Wow it’s hot! Temperatures continue to top out in the upper 90s with heat indices climbing well above 100 degrees. -Wayne Ruple

Wow it’s hot! Temperatures continue to top out in the upper 90s with heat indices climbing well above 100 degrees. -Wayne Ruple

With a heat wave hanging over most of the nation and temperatures zooming upward to 100 on local thermometers, farmers here hope the next dark cloud will bring the all important rain.

Extension County Agent Dan Porch recently told The Blount Countian that lack of rain has “impacted all row crops – we didn’t get rain when we needed it,” he said.

Porch said the peach crop was not impacted but vegetables could use some water along with all row crops.

He said some areas of the county has suffered more than others due to the spotty showers and what thunderstorms have rolled across the area in the past weeks.

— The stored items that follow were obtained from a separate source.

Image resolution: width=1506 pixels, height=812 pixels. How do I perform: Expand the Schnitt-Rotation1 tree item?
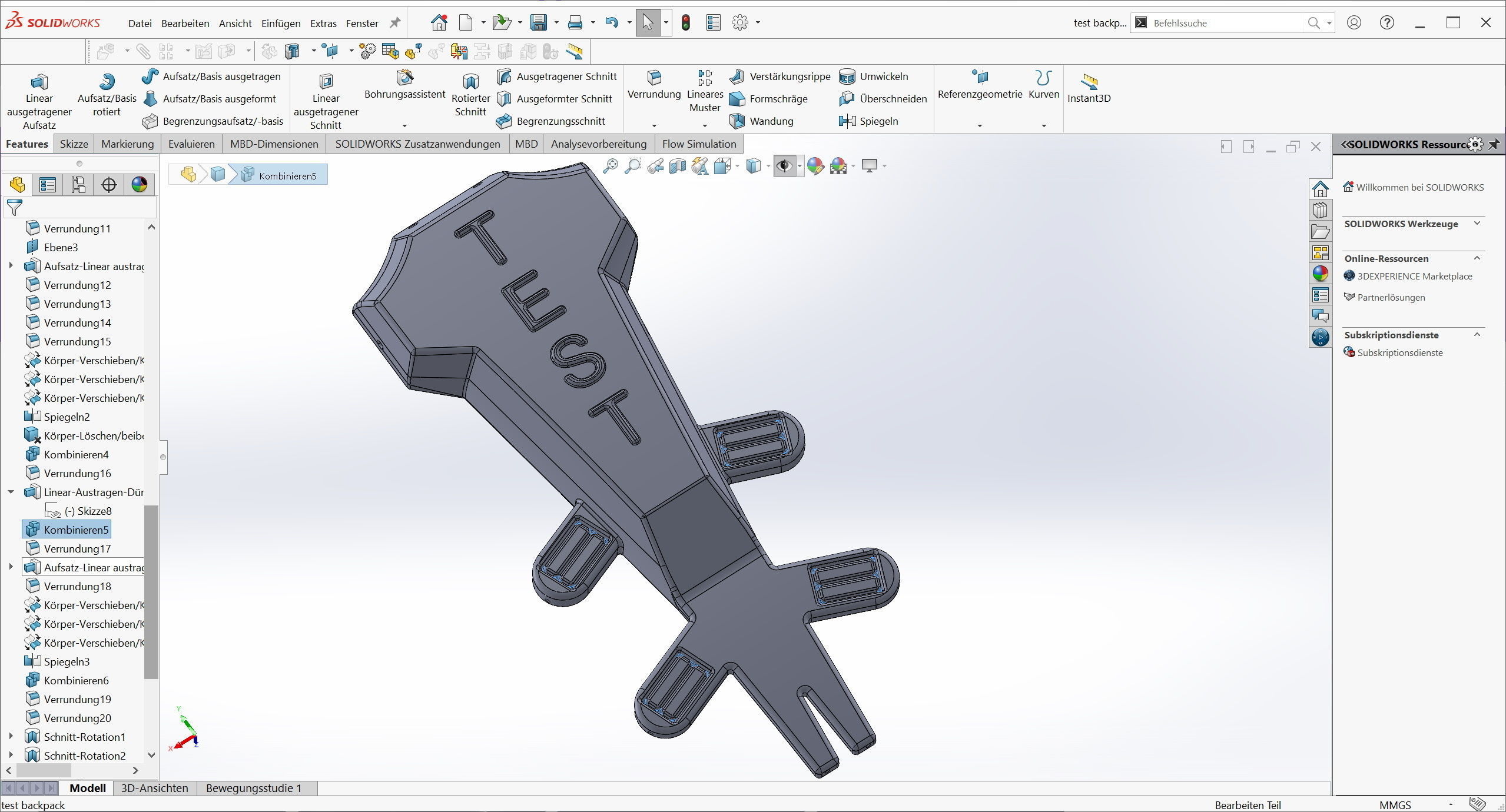tap(11, 737)
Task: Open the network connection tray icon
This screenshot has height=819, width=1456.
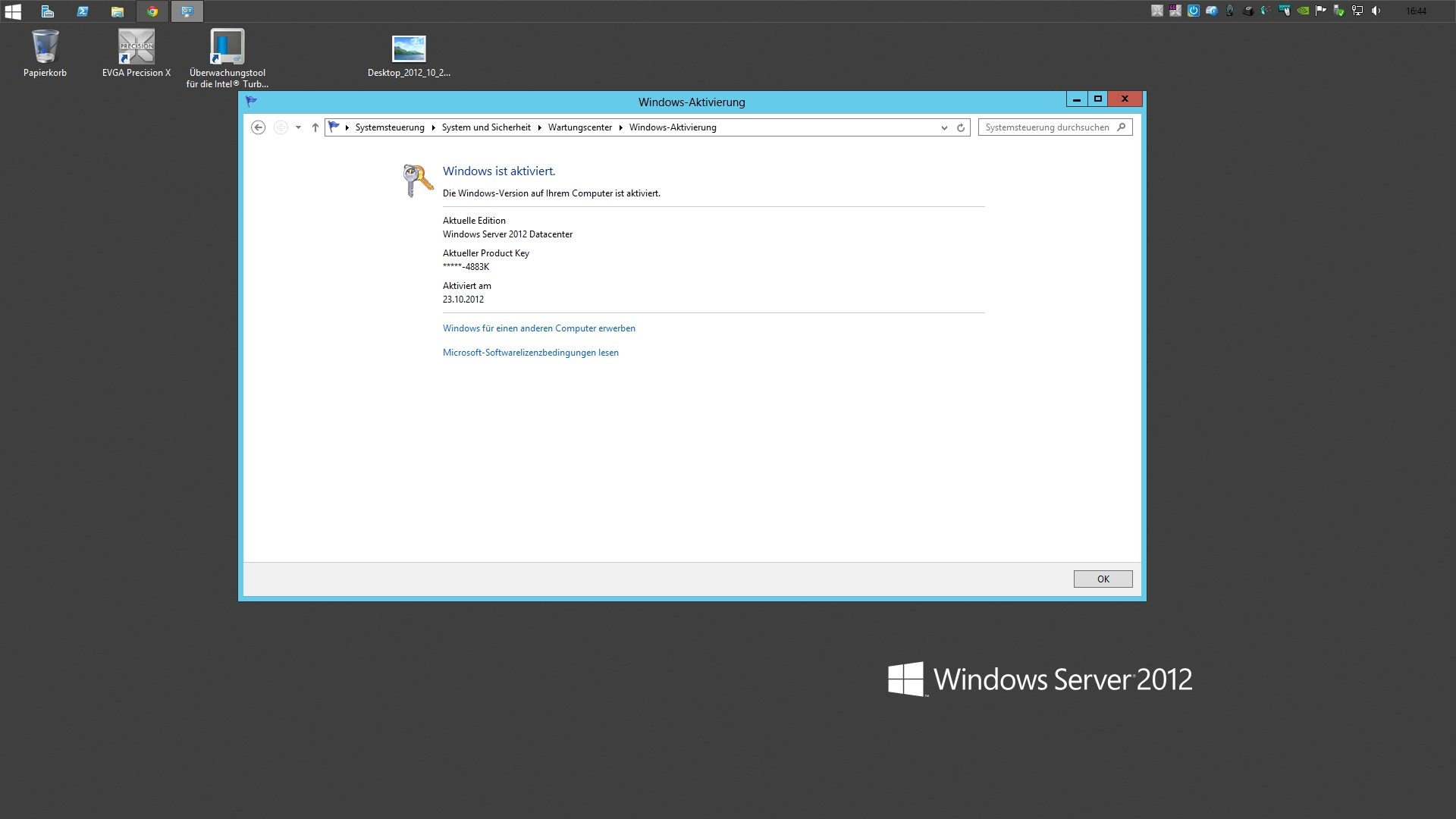Action: coord(1357,11)
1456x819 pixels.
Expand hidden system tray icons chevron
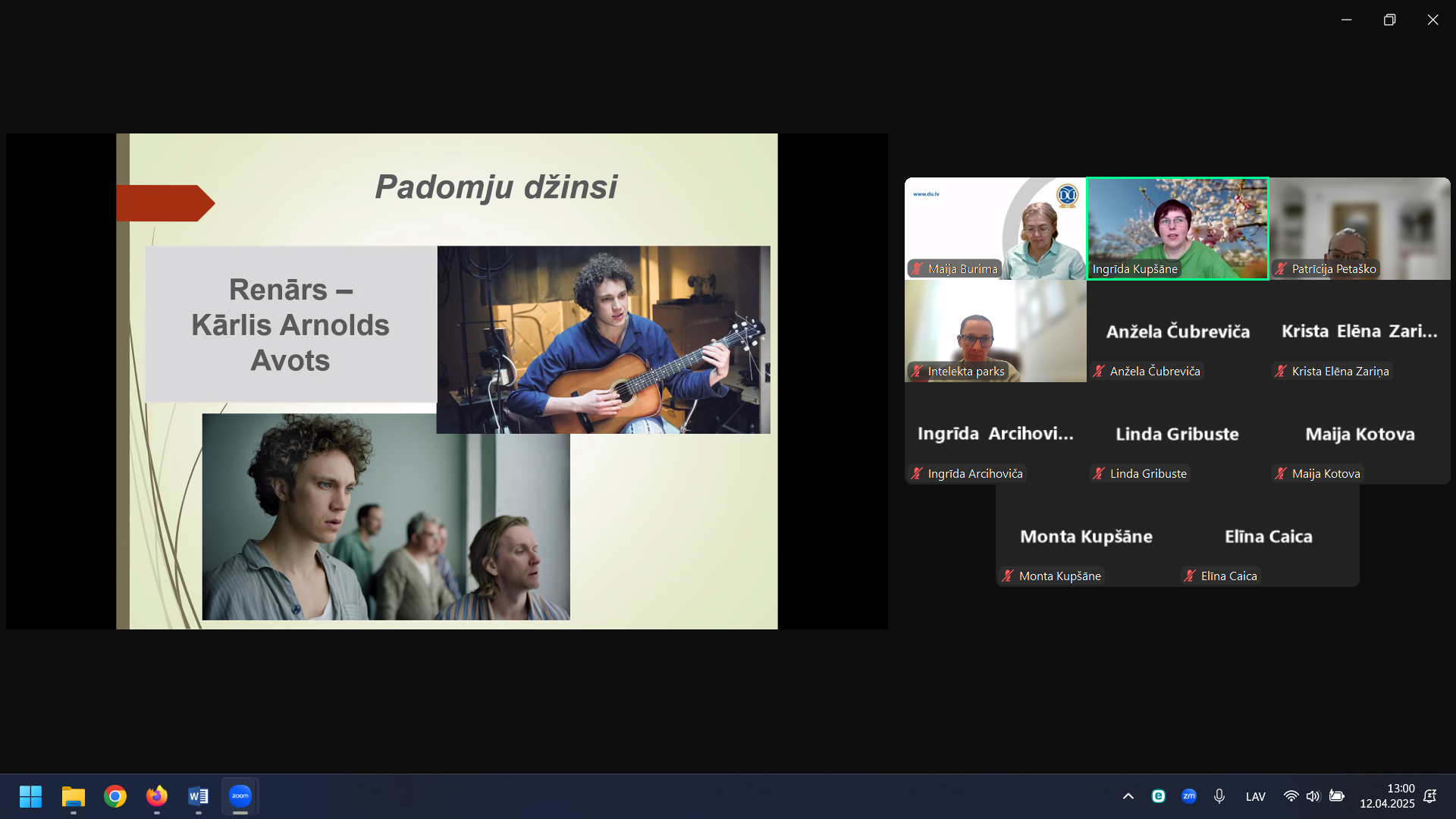tap(1128, 796)
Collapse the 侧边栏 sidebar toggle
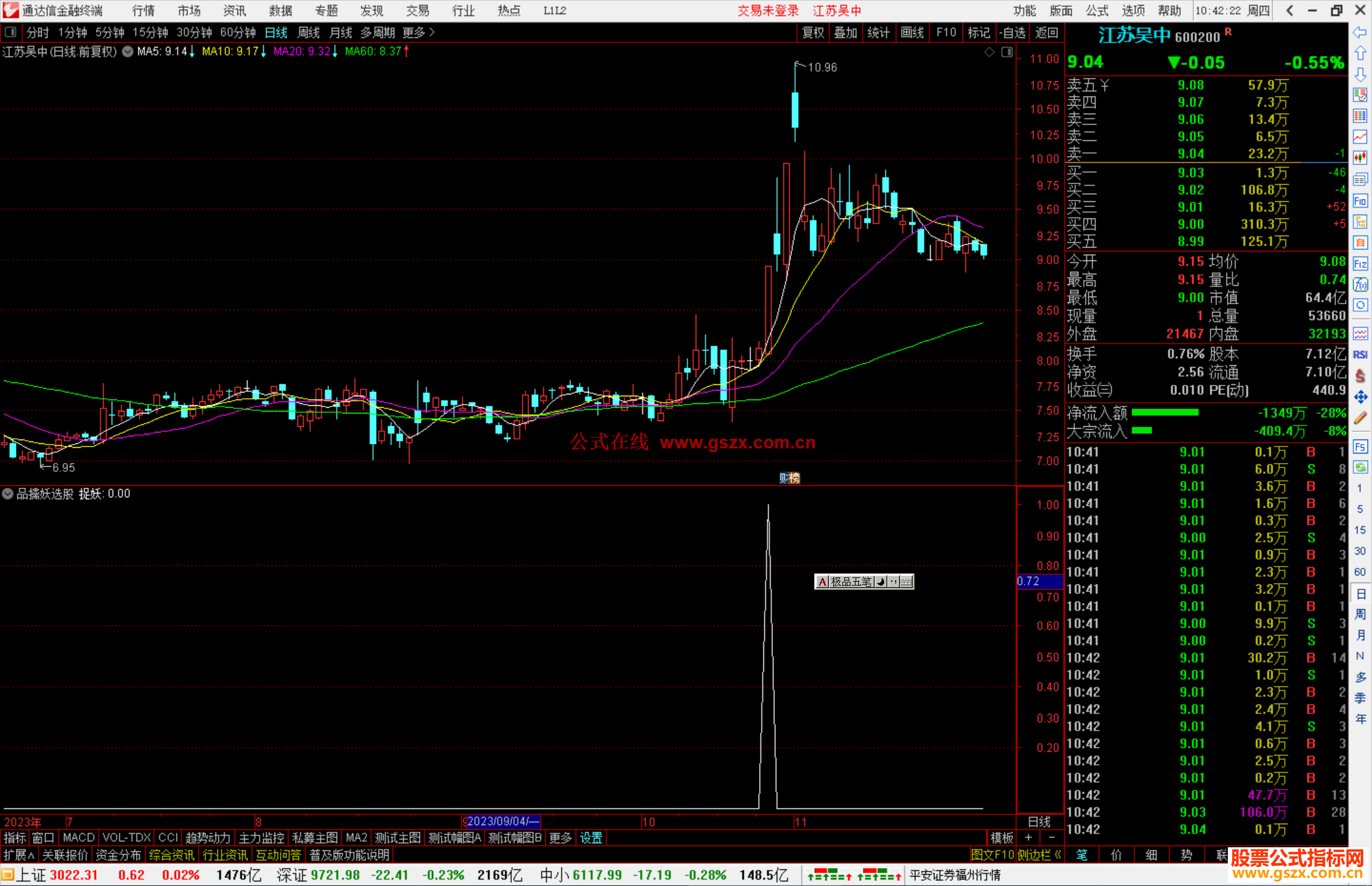The image size is (1372, 886). pyautogui.click(x=1039, y=855)
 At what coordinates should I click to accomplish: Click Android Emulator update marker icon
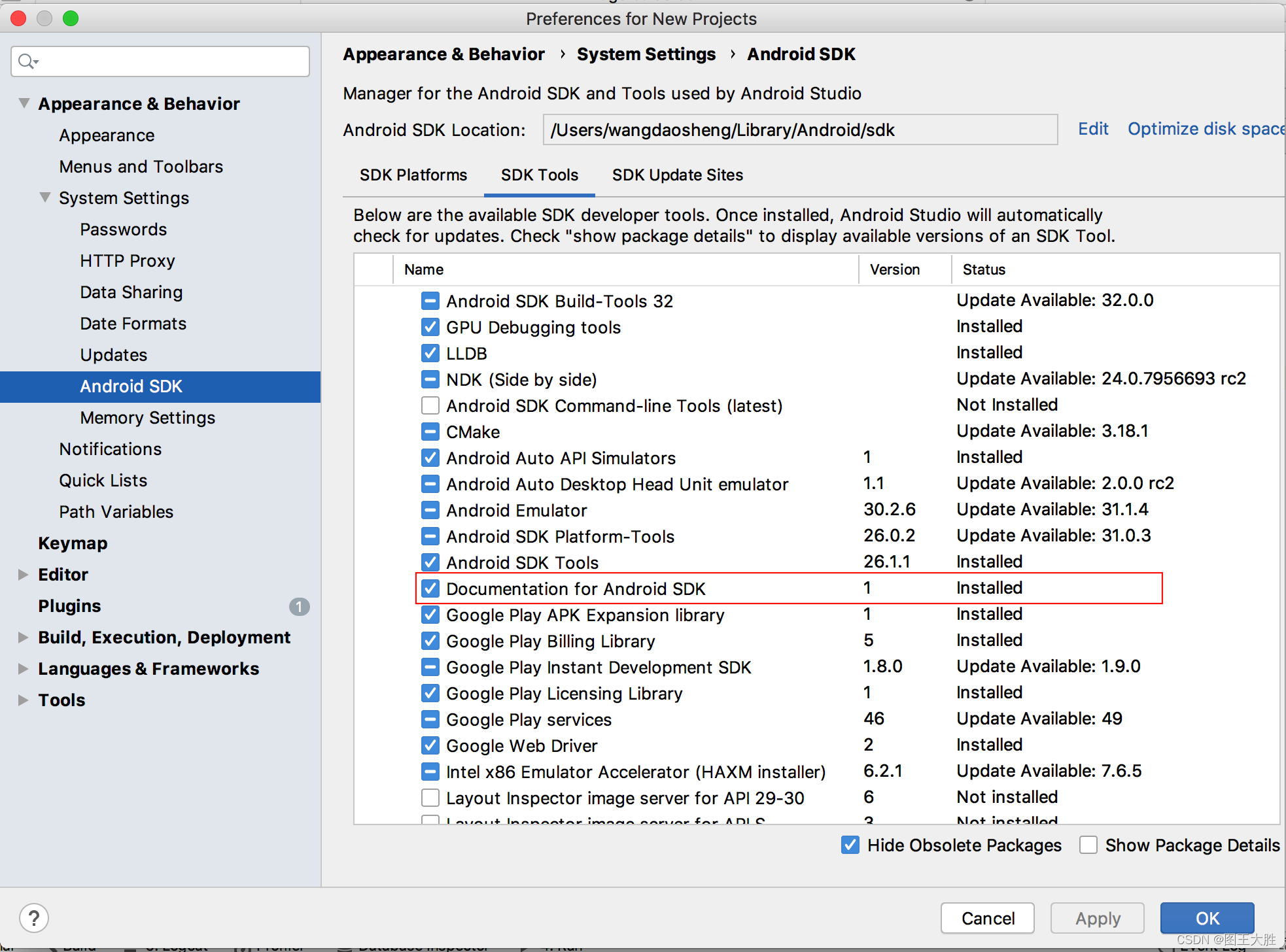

“It’s not too late for corn. We will have a fairly good crop,” Porch noted. “We could use some more rain. I thought we would get something off that last hurricane, but it was a no show here. Water is really critical,” he said.

One area in the county really needing rain is Blountsville according to Porch. Other areas include along Hwys 278, 75 and the Snead area.

While other areas of the county are also suffering and some have seen a little rain, “its not a major loss, not a major event” he explained. “We are in a slight drought.”

Blount County is the number two producer of peaches and tomatoes in the state and row crops among the top 10-15. “we have about 400 to 500 acres in peanuts and 500 to 600 in tomatoes,” Porch explained. “Cattle, hay and pasture land comes in among the top ten.”

With a heat index soaring over 110 degrees Tuesday, it marked one of the hottest days this area has seen in the past seven years according to local meteorologists.